(Dataset records)
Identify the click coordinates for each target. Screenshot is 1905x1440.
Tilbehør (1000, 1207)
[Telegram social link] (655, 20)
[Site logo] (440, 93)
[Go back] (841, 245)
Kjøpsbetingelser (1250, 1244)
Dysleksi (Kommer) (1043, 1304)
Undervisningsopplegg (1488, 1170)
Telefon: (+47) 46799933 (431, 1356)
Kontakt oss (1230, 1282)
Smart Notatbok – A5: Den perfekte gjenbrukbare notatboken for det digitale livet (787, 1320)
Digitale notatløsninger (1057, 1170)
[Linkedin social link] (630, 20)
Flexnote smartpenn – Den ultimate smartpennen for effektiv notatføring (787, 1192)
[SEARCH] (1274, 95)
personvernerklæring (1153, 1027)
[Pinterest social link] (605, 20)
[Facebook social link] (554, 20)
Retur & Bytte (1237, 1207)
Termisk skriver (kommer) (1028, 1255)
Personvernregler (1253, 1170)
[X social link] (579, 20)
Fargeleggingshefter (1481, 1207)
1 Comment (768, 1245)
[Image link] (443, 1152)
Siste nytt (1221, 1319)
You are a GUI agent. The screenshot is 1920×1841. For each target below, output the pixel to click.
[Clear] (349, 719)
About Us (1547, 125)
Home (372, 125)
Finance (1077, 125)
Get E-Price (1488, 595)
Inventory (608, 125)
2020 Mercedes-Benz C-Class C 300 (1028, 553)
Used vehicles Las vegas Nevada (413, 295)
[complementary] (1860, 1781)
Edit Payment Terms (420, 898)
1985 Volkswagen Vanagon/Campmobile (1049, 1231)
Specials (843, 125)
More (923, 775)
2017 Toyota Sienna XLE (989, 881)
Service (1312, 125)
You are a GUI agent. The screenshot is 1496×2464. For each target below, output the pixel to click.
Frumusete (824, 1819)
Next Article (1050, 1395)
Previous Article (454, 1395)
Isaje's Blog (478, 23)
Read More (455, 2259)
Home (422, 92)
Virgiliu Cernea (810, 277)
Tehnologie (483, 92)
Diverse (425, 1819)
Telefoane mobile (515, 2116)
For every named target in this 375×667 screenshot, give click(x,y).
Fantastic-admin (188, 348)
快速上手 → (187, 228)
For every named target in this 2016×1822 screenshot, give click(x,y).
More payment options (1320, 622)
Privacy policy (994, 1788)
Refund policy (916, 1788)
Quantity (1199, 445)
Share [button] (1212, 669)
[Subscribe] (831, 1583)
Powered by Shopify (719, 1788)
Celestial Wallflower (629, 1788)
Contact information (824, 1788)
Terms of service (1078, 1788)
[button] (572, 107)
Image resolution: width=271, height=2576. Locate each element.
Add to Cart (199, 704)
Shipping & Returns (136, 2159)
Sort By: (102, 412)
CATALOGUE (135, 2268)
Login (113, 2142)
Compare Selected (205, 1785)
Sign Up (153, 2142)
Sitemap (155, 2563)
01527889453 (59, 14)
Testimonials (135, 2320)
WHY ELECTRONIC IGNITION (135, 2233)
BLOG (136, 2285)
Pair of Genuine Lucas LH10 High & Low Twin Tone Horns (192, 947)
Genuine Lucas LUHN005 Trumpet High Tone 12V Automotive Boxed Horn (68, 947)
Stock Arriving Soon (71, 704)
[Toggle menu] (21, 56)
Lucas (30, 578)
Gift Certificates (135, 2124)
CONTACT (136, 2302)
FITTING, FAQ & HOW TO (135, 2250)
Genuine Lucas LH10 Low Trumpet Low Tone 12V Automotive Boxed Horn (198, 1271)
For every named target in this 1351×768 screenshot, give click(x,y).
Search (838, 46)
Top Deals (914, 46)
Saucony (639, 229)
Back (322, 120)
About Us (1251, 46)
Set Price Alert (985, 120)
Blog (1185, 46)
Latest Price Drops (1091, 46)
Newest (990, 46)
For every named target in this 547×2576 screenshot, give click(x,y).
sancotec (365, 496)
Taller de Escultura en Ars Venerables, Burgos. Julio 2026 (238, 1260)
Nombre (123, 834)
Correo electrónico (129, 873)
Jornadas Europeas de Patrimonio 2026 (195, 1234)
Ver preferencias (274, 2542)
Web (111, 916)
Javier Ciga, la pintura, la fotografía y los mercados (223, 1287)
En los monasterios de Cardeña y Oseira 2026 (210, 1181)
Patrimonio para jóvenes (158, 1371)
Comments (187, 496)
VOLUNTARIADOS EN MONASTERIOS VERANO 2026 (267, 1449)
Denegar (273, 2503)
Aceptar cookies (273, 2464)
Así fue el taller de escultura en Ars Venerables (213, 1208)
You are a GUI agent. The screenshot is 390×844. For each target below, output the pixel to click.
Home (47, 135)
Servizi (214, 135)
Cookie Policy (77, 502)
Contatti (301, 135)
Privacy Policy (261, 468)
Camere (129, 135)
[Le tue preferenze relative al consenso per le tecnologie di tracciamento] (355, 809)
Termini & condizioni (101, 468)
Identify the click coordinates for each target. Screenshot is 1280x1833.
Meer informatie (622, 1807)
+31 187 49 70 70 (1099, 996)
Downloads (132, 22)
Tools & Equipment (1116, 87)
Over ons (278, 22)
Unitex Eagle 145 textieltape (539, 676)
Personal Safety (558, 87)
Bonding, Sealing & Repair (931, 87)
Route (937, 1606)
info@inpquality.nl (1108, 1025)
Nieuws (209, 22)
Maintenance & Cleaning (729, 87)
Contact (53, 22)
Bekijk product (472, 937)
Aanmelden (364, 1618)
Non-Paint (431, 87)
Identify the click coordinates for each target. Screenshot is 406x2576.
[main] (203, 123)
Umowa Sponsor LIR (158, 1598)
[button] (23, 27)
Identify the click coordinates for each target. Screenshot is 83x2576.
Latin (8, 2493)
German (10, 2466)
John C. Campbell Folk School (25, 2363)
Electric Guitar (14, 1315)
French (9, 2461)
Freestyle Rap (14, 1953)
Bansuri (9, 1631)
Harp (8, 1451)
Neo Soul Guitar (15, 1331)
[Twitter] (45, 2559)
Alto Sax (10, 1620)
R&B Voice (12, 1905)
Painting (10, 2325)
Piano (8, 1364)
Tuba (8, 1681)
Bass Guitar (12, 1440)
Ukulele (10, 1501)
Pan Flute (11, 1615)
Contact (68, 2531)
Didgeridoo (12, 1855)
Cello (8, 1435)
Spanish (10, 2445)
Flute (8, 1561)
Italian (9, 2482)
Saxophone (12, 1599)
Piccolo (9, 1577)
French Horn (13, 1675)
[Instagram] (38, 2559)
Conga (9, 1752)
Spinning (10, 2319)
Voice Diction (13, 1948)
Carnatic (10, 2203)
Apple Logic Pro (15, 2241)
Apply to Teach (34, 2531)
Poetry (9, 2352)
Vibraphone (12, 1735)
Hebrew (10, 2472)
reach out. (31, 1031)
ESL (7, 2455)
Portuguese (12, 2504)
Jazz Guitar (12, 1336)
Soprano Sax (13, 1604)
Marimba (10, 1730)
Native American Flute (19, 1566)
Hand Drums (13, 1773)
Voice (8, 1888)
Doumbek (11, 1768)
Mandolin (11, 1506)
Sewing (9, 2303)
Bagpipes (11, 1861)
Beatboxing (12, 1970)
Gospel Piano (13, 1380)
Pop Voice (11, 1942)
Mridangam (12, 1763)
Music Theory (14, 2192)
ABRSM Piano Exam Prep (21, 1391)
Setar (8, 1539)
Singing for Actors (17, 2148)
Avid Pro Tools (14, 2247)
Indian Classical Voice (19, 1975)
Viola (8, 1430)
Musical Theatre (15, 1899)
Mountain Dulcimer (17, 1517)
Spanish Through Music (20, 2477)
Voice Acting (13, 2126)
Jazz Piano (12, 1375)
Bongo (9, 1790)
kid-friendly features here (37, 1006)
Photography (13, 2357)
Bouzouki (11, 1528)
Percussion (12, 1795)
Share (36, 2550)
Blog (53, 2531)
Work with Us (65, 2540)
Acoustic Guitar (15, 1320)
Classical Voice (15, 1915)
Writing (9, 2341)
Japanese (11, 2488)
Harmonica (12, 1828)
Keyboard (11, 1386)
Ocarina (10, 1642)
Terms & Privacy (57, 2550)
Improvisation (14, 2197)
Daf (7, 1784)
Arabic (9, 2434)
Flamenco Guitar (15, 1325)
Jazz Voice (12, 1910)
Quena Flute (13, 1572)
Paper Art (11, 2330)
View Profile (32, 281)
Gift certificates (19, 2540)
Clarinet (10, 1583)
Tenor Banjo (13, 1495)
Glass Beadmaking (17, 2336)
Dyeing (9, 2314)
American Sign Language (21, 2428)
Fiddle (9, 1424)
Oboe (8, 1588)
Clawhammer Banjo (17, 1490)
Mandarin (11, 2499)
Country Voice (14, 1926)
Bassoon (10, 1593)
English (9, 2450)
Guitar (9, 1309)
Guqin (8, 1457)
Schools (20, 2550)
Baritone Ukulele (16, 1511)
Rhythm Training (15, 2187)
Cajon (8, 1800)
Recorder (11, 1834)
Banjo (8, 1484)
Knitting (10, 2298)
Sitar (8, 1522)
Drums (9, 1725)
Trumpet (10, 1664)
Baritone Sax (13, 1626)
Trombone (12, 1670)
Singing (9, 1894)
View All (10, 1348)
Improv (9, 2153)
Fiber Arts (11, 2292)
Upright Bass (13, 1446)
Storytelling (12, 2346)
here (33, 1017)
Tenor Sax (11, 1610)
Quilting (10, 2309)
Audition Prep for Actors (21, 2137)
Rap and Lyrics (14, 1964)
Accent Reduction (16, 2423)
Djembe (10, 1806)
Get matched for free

(Work request) From the records above, reproduce exactly the lines from the one with "[Go back] (841, 245)" to the one with "Terms of service (1078, 1788)", both included, and no others.

(Solution to this task)
[Go back] (841, 245)
Kjøpsbetingelser (1250, 1244)
Dysleksi (Kommer) (1043, 1304)
Undervisningsopplegg (1488, 1170)
Telefon: (+47) 46799933 (431, 1356)
Kontakt oss (1230, 1282)
Smart Notatbok – A5: Den perfekte gjenbrukbare notatboken for det digitale livet (787, 1320)
Digitale notatløsninger (1057, 1170)
[Linkedin social link] (630, 20)
Flexnote smartpenn – Den ultimate smartpennen for effektiv notatføring (787, 1192)
[SEARCH] (1274, 95)
personvernerklæring (1153, 1027)
[Pinterest social link] (605, 20)
[Facebook social link] (554, 20)
Retur & Bytte (1237, 1207)
Termisk skriver (kommer) (1028, 1255)
Personvernregler (1253, 1170)
[X social link] (579, 20)
Fargeleggingshefter (1481, 1207)
1 Comment (768, 1245)
[Image link] (443, 1152)
Siste nytt (1221, 1319)
You are a GUI agent. The screenshot is 1920×1841. For each target below, output the pixel to click.
[Clear] (349, 719)
About Us (1547, 125)
Home (372, 125)
Finance (1077, 125)
Get E-Price (1488, 595)
Inventory (608, 125)
2020 Mercedes-Benz C-Class C 300 (1028, 553)
Used vehicles Las vegas Nevada (413, 295)
[complementary] (1860, 1781)
Edit Payment Terms (420, 898)
1985 Volkswagen Vanagon/Campmobile (1049, 1231)
Specials (843, 125)
More (923, 775)
2017 Toyota Sienna XLE (989, 881)
Service (1312, 125)
You are a GUI agent. The screenshot is 1496×2464. For each target below, output the pixel to click.
Frumusete (824, 1819)
Next Article (1050, 1395)
Previous Article (454, 1395)
Isaje's Blog (478, 23)
Read More (455, 2259)
Home (422, 92)
Virgiliu Cernea (810, 277)
Tehnologie (483, 92)
Diverse (425, 1819)
Telefoane mobile (515, 2116)
For every named target in this 375×667 screenshot, give click(x,y).
Fantastic-admin (188, 348)
快速上手 → (187, 228)
For every named target in this 2016×1822 screenshot, give click(x,y).
More payment options (1320, 622)
Privacy policy (994, 1788)
Refund policy (916, 1788)
Quantity (1199, 445)
Share [button] (1212, 669)
[Subscribe] (831, 1583)
Powered by Shopify (719, 1788)
Celestial Wallflower (629, 1788)
Contact information (824, 1788)
Terms of service (1078, 1788)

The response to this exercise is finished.